"1179x846 pixels."이 들어 있는 줄부터 항목의 마지막 줄까지를 한 글자도 바꾸지 말고 그대로 옮겨 적어 주세요. 처음 줄과 마지막 줄도 포함합니다.

**처리할 자료:**
-------------------------
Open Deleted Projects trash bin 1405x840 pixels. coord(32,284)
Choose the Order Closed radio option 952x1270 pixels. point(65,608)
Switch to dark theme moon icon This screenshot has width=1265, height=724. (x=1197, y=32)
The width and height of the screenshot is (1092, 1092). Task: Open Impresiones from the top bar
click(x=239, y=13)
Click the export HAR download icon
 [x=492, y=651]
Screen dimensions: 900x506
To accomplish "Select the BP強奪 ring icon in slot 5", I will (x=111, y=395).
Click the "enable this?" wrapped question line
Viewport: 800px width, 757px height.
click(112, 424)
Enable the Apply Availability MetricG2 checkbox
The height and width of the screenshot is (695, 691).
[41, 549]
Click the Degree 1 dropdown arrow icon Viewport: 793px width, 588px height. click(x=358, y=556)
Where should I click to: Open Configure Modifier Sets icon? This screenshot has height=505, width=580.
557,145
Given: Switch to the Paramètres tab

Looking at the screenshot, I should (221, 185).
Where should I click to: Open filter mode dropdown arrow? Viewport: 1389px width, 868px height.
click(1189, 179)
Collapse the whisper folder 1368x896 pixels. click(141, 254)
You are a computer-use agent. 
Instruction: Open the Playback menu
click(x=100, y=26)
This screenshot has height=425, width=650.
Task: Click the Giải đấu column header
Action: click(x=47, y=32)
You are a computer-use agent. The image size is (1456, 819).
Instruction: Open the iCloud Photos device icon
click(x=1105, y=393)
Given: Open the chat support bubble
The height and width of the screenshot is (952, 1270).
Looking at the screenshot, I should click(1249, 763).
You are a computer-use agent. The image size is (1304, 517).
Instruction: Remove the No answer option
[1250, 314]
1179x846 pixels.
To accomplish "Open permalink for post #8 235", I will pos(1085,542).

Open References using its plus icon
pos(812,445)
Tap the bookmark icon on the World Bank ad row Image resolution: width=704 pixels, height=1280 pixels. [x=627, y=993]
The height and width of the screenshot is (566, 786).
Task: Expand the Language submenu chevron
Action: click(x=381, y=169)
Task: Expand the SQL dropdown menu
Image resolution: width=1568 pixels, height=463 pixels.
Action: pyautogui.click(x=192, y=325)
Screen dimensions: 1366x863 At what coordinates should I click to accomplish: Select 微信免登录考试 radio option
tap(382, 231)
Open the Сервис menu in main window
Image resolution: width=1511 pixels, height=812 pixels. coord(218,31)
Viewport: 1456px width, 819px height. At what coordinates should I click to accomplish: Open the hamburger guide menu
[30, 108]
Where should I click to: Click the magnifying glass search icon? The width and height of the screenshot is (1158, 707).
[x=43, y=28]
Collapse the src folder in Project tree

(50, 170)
-------------------------
**과제 답변:**
1179x846 pixels.
To accomplish "Open permalink for post #8 235", I will pos(1085,542).

Open References using its plus icon
pos(812,445)
Tap the bookmark icon on the World Bank ad row Image resolution: width=704 pixels, height=1280 pixels. [x=627, y=993]
The height and width of the screenshot is (566, 786).
Task: Expand the Language submenu chevron
Action: click(x=381, y=169)
Task: Expand the SQL dropdown menu
Image resolution: width=1568 pixels, height=463 pixels.
Action: pyautogui.click(x=192, y=325)
Screen dimensions: 1366x863 At what coordinates should I click to accomplish: Select 微信免登录考试 radio option
tap(382, 231)
Open the Сервис menu in main window
Image resolution: width=1511 pixels, height=812 pixels. coord(218,31)
Viewport: 1456px width, 819px height. At what coordinates should I click to accomplish: Open the hamburger guide menu
[30, 108]
Where should I click to: Click the magnifying glass search icon? The width and height of the screenshot is (1158, 707).
[x=43, y=28]
Collapse the src folder in Project tree

(50, 170)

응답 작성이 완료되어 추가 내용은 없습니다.